We also provide technical assistance on research initiatives conducted by other community groups, and released the book Street Practice, which utilizes case studies to introduce models for urban research and policy advocacy.
Advocating for Harlem Food Stamp Recipients
Late June of 2019, the Human Resources Administration (HRA) stopped offering full assistance for the Supplemental Nutrition Assistance Program (SNAP) benefits at the St. Nicholas Center located at 132 W 125th Street in Harlem.

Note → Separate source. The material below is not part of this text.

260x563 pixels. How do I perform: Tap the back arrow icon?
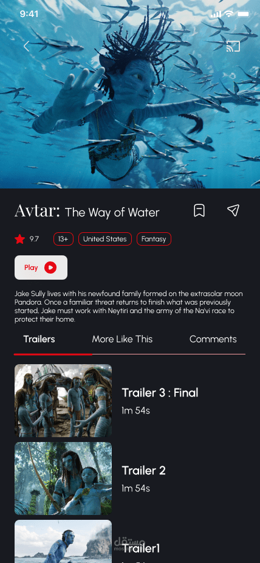tap(26, 46)
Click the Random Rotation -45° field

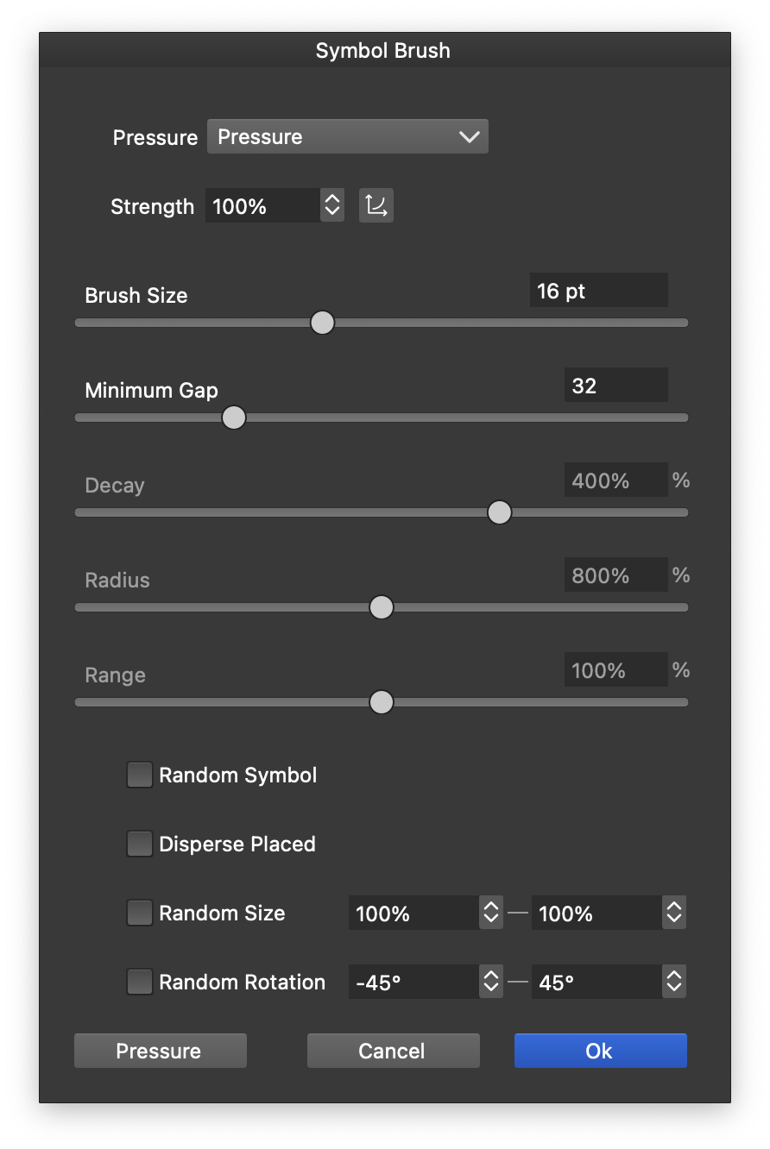[413, 982]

The center, which serves Harlem’s predominantly Black community, will be re-allocated to the East End SNAP Center.
The St. Nicholas closure is once instance in a series of efforts on HRA’s part to reduce in-person services for those eligible for public assistance. While the center now serves 25,000 households annually, its relocation will likely most impact children, the elderly, and those with limited mobility who will now be forced to travel a mile to receive these services.
Our team spearheaded an effort to prevent the center’s closing. We formed coalitions, joining forces with advocates from other social justice groups, organized letters of petition (receiving more than 350 signatures) and led a march for the essential public benefits being neglected by the HRA.
Exposing Harmful Transfer Practices of NYC Homeless Shelters
On June 13, 2019 the Safety Net Activists released important data and analysis about the harmful “transfer” practices imposed on people living in NYC’s Department of Homeless Services (DHS) shelters. The release included a draft report written by the former Office of the Public Advocate (OPA) Leticia James in fall 2018. The draft report, which is based on City data of tens-of-thousands of transfers and more than 80 qualitative surveys with homeless individuals, shows an overwhelming pattern of abusive disregard for agency policy and the impacts on the lives of those in NYC shelters. It also shows a City practice of serial displacement of those without homes.
The former OPA’s unfinished and unreleased report, and the data underlying it, show that homeless families and individuals are often arbitrarily and forcibly moved across the City from one shelter to another, often with no notice or reason provided, and no ability to contest the move. These transfers have caused and continue to cause homeless New Yorkers to lose their personal property and suffer significant health, educational, and employment setbacks. The data also shows an impression among many of who have experienced transfers that DHS punitively uses the administrative transfer process.
Families with children, as well as single people living in shelters, deserve to be treated with dignity and respect while they seek permanent housing. They do not want to be involuntarily moved across the City at a moment’s notice and given a trash bag and one-way Metro Card (to carry whatever they can of their personal belongings) on a bus or train.